(Beginning of Data section)

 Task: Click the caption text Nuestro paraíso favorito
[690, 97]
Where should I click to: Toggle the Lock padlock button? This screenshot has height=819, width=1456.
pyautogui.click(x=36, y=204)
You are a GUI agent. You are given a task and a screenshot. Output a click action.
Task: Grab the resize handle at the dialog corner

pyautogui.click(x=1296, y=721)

(End of Data section)
(Beginning of Data section)

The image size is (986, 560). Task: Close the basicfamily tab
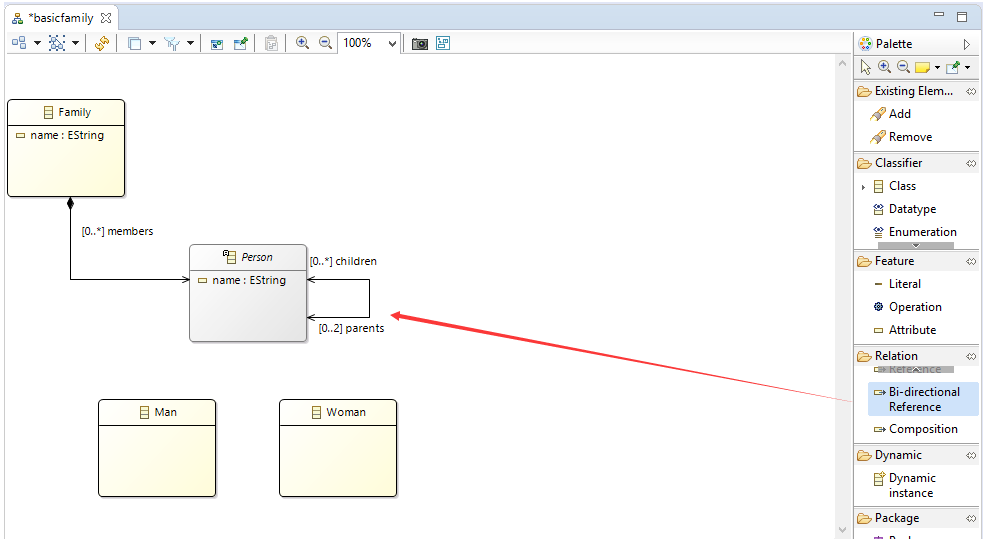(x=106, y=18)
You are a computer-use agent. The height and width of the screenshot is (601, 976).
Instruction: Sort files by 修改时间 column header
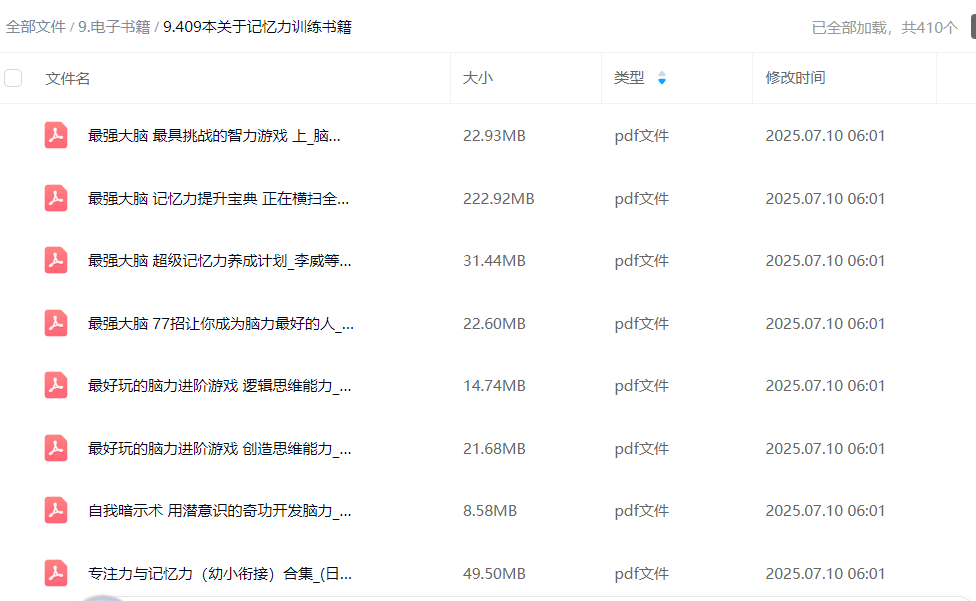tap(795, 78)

(End of Data section)
(Beginning of Data section)

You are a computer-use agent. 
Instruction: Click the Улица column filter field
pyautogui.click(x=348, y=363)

(End of Data section)

> **Try it**
Would you copy every line of the entries that includes the word "computer"?

> **Answer box**
You are a computer-use agent. The height and width of the screenshot is (601, 976).
You are a computer-use agent. 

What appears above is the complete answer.